(Records from a data collection)
--------
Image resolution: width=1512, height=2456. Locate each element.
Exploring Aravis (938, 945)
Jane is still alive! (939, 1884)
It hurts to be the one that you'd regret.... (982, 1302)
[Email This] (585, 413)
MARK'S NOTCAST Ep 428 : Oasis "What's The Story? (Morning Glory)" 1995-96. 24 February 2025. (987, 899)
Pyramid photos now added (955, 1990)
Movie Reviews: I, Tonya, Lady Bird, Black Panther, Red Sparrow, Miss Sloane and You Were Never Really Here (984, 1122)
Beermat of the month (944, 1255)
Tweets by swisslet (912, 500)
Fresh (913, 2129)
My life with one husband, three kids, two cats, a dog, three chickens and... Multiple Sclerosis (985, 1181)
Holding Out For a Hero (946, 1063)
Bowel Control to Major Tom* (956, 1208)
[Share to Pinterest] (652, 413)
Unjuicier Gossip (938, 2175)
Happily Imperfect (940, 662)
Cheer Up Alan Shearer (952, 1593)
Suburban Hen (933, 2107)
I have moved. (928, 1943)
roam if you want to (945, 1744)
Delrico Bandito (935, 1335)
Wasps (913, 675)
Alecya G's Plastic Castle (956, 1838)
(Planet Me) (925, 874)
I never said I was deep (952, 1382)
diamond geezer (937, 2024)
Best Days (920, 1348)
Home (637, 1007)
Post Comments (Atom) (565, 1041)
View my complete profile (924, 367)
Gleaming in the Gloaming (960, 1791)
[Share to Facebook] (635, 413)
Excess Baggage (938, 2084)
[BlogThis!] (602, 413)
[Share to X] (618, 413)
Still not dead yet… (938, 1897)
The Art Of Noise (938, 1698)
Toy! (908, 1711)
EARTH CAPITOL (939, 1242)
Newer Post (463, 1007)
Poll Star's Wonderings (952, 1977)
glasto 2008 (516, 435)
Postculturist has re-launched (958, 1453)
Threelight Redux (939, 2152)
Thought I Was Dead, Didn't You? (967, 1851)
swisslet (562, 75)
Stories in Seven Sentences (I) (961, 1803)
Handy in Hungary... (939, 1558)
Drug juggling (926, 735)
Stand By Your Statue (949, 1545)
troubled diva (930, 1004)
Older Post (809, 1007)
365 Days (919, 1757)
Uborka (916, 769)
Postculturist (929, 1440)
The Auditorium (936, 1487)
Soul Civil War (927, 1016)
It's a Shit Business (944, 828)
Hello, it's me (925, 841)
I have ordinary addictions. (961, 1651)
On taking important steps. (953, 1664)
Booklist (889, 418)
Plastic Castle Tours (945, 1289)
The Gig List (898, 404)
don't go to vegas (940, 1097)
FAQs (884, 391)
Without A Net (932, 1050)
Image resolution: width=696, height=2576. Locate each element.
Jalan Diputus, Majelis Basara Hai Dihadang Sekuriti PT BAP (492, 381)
--------
Exercise aim | Please state how many lines in the entries above include the word "each", giving only the number.

Solution to the exercise | 2